I remember seeing a picture of a partner list for a TSMC node with a couple dozen libraries that not only changed based on density, but also on type of chip being built.

floatingatoll 1709 days ago

Does the core speed of an M1 core change at all? I thought they used the low/high power cores at fixed-limit clock speeds.

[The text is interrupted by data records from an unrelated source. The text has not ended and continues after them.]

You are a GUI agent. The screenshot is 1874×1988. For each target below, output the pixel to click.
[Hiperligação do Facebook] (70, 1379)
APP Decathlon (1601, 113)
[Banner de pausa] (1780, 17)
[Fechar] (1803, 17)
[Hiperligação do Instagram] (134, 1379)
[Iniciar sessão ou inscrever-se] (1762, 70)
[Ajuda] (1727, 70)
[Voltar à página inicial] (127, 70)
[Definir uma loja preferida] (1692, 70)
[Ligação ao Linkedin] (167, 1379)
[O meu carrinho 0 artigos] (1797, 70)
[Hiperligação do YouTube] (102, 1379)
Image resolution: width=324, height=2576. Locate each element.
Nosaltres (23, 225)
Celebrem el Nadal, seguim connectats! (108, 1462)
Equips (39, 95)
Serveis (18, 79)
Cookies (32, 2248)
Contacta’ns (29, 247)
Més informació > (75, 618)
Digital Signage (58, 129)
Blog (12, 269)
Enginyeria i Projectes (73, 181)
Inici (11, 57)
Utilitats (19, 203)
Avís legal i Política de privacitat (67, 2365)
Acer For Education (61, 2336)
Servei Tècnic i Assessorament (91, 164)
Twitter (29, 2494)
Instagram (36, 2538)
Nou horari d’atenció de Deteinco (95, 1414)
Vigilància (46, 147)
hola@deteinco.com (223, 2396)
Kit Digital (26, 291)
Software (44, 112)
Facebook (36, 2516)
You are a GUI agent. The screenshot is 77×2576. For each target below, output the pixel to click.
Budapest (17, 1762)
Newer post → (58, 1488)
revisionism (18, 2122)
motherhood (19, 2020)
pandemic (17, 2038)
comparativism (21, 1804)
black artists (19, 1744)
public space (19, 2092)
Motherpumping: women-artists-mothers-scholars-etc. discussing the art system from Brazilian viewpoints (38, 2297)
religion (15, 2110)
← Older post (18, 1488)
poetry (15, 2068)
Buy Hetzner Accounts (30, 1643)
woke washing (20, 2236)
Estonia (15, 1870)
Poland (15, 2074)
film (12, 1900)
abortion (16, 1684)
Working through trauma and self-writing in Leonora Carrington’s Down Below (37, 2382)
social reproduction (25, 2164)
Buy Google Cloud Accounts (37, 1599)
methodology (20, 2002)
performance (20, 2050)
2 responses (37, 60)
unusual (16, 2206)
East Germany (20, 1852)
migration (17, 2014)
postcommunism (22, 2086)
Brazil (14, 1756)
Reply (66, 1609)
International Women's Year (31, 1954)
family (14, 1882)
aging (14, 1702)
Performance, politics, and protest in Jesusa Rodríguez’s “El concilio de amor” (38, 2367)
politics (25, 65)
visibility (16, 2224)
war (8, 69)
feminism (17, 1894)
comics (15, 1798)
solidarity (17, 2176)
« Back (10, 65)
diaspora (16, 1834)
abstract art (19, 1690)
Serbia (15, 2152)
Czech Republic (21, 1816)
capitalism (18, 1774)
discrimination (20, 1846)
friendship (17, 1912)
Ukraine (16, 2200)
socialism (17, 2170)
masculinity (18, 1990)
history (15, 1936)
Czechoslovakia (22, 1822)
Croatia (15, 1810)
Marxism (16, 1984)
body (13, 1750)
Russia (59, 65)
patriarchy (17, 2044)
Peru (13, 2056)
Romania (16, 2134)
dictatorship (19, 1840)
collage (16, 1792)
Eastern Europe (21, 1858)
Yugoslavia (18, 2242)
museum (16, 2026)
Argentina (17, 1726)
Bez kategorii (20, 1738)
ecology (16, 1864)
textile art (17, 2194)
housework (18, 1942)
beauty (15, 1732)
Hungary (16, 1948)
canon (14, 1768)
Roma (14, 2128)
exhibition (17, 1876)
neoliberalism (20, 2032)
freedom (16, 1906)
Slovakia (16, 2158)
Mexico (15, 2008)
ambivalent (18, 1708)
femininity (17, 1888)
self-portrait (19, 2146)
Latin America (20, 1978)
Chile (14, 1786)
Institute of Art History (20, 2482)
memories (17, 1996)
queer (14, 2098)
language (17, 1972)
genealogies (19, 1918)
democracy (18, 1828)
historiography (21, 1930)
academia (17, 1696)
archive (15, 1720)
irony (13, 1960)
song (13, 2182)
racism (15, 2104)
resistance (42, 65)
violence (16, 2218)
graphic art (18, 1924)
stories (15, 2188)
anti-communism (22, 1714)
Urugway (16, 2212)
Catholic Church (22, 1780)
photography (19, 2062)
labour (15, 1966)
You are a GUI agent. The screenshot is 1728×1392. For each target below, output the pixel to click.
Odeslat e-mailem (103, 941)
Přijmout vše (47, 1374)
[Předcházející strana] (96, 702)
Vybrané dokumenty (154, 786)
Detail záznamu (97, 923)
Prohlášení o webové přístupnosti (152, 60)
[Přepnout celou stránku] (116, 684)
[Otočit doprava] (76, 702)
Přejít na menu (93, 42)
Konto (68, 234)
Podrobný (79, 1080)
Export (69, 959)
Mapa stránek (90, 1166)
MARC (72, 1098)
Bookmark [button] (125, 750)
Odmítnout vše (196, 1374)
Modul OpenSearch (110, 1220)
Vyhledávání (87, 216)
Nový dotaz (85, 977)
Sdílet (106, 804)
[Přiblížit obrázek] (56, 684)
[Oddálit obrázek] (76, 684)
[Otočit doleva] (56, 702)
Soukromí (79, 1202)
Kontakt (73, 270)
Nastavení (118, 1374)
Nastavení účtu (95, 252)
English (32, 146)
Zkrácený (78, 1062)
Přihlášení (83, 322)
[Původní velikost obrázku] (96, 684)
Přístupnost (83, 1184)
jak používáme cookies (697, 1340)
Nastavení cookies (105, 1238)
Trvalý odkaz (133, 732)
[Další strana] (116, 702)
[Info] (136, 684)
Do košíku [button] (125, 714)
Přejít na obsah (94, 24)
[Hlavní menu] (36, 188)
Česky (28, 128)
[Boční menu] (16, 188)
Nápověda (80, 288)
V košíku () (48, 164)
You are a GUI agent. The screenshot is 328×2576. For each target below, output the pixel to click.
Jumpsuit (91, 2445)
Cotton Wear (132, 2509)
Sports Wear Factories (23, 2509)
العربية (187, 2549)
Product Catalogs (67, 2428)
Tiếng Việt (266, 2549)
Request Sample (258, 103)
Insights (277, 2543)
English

It sounds crazy to consider, but maybe they’d rather not try to speed up the individual cores in M1 Max, so that they can keep their overhead competitively low. That certainly would simplify manufacturing and QA; removing an entire vector (clock speed) from the binning process makes pipelines and platforms easier to maintain.

tedunangst 1709 days ago

For how long? Longer than it takes to run the benchmark?

icosahedron 1710 days ago

I thought I remembered that in the presentation they had souped up the individual cores too. Must be I'm misremembering.

sliken 1710 days ago

They didn't. However the cores enjoy more main memory bandwidth.

paulmd 1709 days ago

they're the same cores as the original M1 architecturally, you just get an 8+2 on a Max instead of 4+4... and also an absolutely titanic iGPU, total transistor count is about twice that of a 3090 and almost all of it lives in the iGPU.

the only architectural difference between M1 and M1 Max in the CPU cores, besides the different combination of big/little cores, is that the M1 Max goes from quad channel to hexadecimal-channel DDR5 RAM (note a DDR5 channel is half the width of a DDR4 channel, but has longer burst and higher MT/s).

Apple's iGPU approach is real simple: unlike a console where you somewhat gimp the CPU by putting it on high-latency GDDR6 (to get enough bandwidth to feed the iGPU), they just put 16 channels of DDR5 on it, basically it's like an octochannel DDR4 server processor in terms of bandwidth. And the CPU also benefits from that as well, at least a little bit, but internally it's the same core design.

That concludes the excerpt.